───── Supplied records ─────

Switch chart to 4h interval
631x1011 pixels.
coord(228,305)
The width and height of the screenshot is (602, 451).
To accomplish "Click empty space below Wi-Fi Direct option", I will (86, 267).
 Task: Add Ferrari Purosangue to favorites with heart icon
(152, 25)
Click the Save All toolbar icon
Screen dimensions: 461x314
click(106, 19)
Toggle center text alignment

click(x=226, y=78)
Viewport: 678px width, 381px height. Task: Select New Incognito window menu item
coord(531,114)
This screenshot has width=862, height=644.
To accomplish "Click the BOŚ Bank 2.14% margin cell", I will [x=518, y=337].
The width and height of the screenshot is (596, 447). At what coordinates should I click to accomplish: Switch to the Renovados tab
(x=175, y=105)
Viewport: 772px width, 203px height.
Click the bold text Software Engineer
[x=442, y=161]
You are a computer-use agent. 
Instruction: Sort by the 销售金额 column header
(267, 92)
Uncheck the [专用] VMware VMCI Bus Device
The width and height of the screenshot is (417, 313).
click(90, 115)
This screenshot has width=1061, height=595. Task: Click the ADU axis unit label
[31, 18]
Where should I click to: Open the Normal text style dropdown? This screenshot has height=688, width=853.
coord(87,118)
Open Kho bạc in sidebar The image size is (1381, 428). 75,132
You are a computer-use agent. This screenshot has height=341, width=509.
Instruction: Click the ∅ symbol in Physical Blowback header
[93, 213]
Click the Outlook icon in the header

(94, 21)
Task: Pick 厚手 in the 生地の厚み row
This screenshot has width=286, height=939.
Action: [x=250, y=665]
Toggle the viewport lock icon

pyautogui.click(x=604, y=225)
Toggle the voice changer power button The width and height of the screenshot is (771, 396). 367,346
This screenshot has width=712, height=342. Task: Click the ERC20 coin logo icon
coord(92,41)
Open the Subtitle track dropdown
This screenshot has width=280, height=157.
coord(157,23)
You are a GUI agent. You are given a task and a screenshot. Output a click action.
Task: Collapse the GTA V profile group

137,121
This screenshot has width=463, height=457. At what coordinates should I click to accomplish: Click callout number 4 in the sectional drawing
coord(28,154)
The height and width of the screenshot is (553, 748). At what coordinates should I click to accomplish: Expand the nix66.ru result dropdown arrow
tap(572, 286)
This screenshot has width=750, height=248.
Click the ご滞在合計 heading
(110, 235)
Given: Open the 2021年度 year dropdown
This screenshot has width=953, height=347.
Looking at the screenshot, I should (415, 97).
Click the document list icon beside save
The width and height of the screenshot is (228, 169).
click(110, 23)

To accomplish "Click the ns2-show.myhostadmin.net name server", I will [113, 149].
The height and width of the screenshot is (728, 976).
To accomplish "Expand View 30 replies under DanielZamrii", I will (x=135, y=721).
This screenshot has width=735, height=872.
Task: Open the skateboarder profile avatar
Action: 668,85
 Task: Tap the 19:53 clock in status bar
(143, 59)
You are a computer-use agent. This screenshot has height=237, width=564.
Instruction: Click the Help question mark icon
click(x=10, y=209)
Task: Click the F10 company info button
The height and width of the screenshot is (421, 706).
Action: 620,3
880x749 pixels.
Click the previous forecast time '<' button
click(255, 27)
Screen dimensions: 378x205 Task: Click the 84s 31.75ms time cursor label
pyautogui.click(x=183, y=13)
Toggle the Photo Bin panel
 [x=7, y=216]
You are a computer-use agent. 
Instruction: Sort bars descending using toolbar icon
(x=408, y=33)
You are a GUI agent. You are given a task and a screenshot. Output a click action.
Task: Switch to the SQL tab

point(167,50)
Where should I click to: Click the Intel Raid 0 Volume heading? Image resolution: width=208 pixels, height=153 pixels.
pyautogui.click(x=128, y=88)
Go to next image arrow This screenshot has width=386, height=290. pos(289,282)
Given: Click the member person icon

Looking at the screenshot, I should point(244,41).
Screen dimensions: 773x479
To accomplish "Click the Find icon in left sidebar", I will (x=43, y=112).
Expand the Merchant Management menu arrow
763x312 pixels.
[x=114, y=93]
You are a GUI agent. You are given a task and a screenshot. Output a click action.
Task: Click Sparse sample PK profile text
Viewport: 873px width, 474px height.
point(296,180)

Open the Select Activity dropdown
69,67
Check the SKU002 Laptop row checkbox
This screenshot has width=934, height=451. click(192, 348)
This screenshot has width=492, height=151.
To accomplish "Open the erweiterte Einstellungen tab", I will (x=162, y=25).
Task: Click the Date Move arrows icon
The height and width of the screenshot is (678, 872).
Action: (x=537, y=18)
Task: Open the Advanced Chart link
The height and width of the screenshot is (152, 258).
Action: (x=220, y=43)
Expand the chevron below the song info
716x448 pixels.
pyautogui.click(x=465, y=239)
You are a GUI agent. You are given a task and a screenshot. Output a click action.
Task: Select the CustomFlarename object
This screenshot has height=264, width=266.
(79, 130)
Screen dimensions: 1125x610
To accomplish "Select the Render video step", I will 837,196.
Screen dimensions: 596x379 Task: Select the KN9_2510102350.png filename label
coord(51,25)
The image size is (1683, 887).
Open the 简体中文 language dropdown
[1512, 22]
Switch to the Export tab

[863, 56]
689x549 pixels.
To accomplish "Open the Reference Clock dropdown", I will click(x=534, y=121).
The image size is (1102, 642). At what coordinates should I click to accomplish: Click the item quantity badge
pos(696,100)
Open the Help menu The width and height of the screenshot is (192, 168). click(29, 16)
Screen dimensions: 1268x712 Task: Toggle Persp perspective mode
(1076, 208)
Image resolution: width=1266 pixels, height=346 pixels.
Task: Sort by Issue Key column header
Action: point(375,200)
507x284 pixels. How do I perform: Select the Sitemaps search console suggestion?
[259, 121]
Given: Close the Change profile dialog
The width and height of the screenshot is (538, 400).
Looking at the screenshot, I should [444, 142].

─────

Exercise directions
Go through the entries and copy every line with "computer".

Solution
You are a computer-use agent. 
You are a computer-use agent. This screenshot has height=341, width=509.
You are a computer-use agent. This screenshot has height=237, width=564.
You are a computer-use agent. 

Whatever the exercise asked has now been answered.